По белеющей во тьме перевязке Петр понял, что этот тот самый, с оторванным ухом. Солдат споро ощупал дверь, почти уткнувшись в нее носом, потом присел и, судя по всему, осмотрел пол.
– Порядок, – сказал он, вернувшись за поворот. – Петли проржавели совсем и хорошего удара не выдержат.
– Было бы еще чем ударить, – философски изрек Петр, но солдат с повязкой, уже взявший на себя командование штурмом двери, авторитетно заявил:
– А топор-то у нас точно есть! Дайте мне его!
– Погоди, – остановил его Петр. – А ты подумал о том, что на грохот от твоих ударов немцы со всего замка сбегутся?
– Да, – солдат с хрустом почесал в затылке.
– Может, ее отжать? – подал из мрака голос кто-то неузнанный.
– Хорошая мысль, – вздохнул Петр. – Ладно, попробуем ее потихоньку выломать.

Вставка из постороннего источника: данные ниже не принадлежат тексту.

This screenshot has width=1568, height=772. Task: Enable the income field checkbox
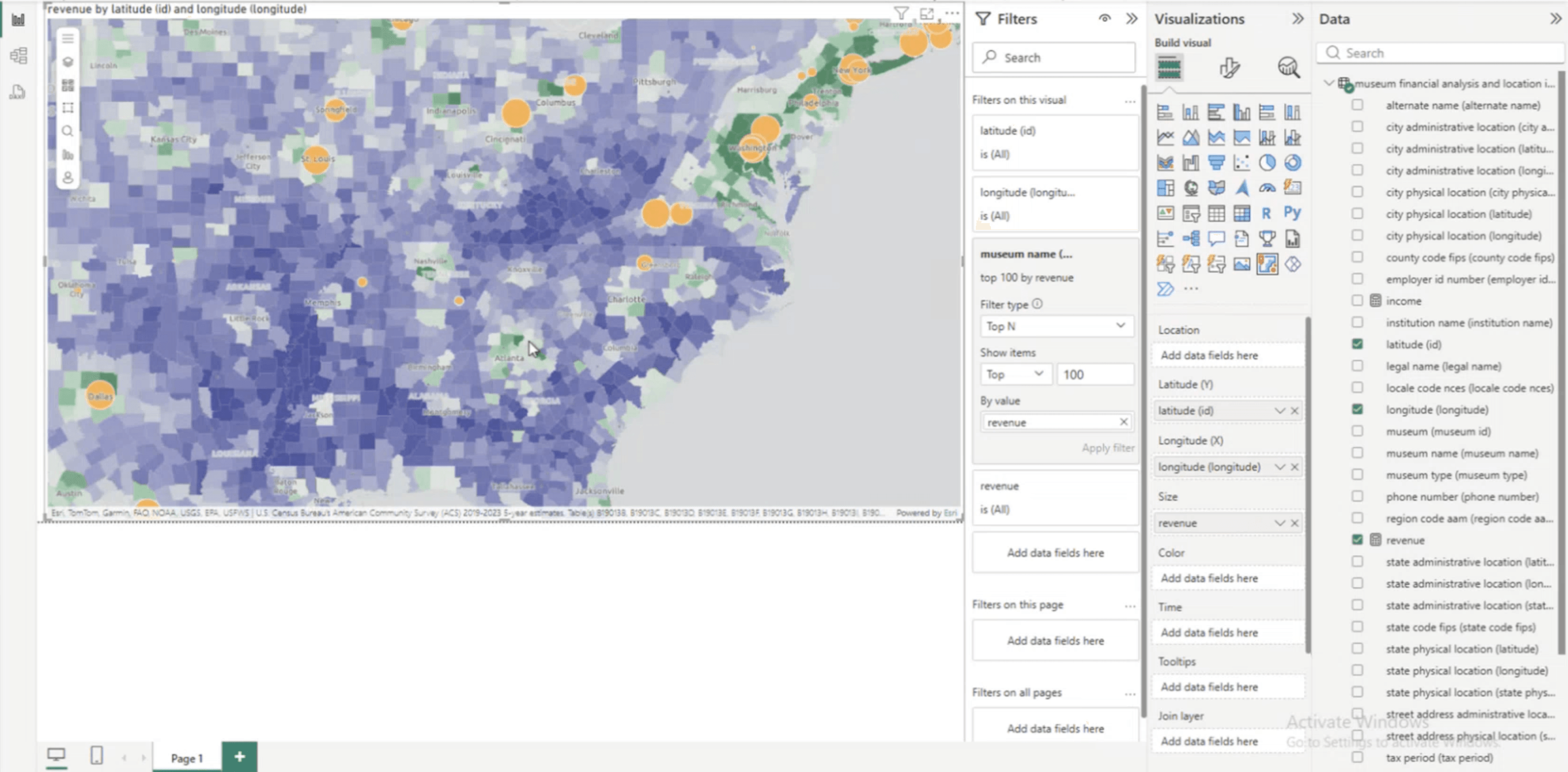[1358, 300]
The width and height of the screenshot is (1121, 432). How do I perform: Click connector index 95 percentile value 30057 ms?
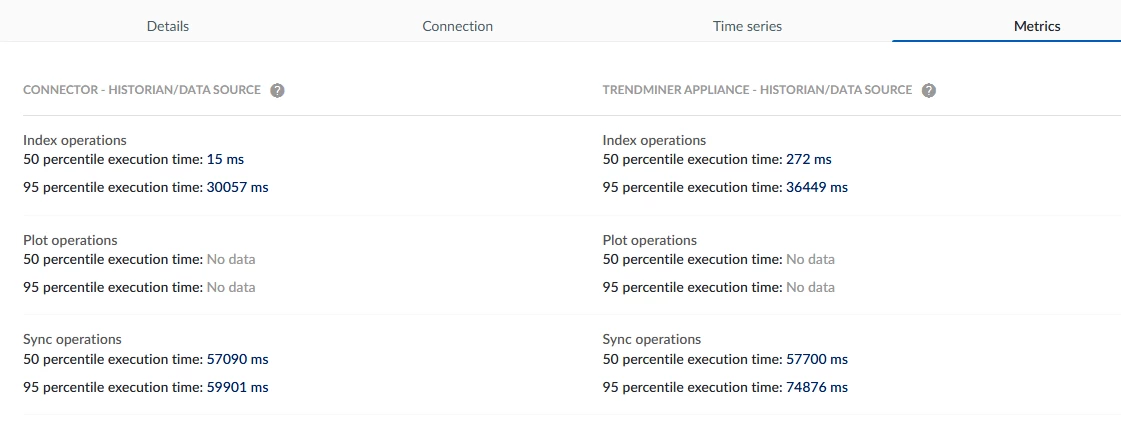(x=237, y=187)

Двое работают, остальные держат автоматы на изготовку. У кого топоры?
Двое солдат, несших плотницкий инструмент, выдвинулись вперед, а остальные сгрудились позади. Петр, ощущая, как гимнастерка на спине намокает от пота, снял автомат с плеча. Грозная тяжесть в руке придала уверенности, но где-то в глубине души всё равно прятался страх, гадкий и липкий, словно мокрица…
От двери доносился скрежет, будто огромные крысы скреблись там, пытаясь прогрызть преграду. Затем что-то упало, и голос, отмеченный характерным волжским оканьем, прошептал:
– Твою мать!
– Отставить разговорчики! – рявкнул Петр как мог тихо, и работа возобновилась.
На мгновение наступила тишина, затем послышалось натужное, сиплое дыхание. Его перекрыл громкий скрежет, словно кто-то водил куском железа по камню. Петр ощутил, как кости черепа вибрируют от этого звука, а в ушах рождается тупая, мучительная боль.
Щель справа от двери начала потихоньку расширяться.
– Давай, родимая! – прохрипел кто-то. Второй голос, искаженный до неузнаваемости, попросил:
– Помогите, братцы!
Зашуршали в полутьме ноги – кто-то бросился помогать, кто-то – к отверстию, надеясь увидеть, что происходит в коридоре.
– Там пусто! – донесся торжествующий шепот Моносова.
Еще пара минут сопения и скрежета, и дверь, держащаяся теперь только на замке, была прислонена к стенке. Солдаты шумно отдувались, помещение наполнилось запахом крепкого мужского пота.
Стремясь поскорее выбраться из пахучего облака, Петр поспешно шагнул вперед и бок о бок с узкоглазым следопытом очутился в коридоре. Здесь было полутемно, на полу лежал толстый слой пыли, показывающий, что местом этим давно никто не интересовался. Слева темнела стена тупика, свет приходил справа, с той стороны, где коридор резко сворачивал, скрывая дальнейший путь.
При каждом шаге под ногами что-то скрипело, и Петр позавидовал сибиряку, который передвигался столь же бесшумно, как и в родной тайге.
За поворотом открылась короткая лестница, у основания которой горела тусклая лампа, буквально заросшая пылью.
Подъем насчитывал всего десяток ступеней и закончился еще одной дверью. С замиранием сердца Петр слегка толкнул ее и понял, что она не заперта.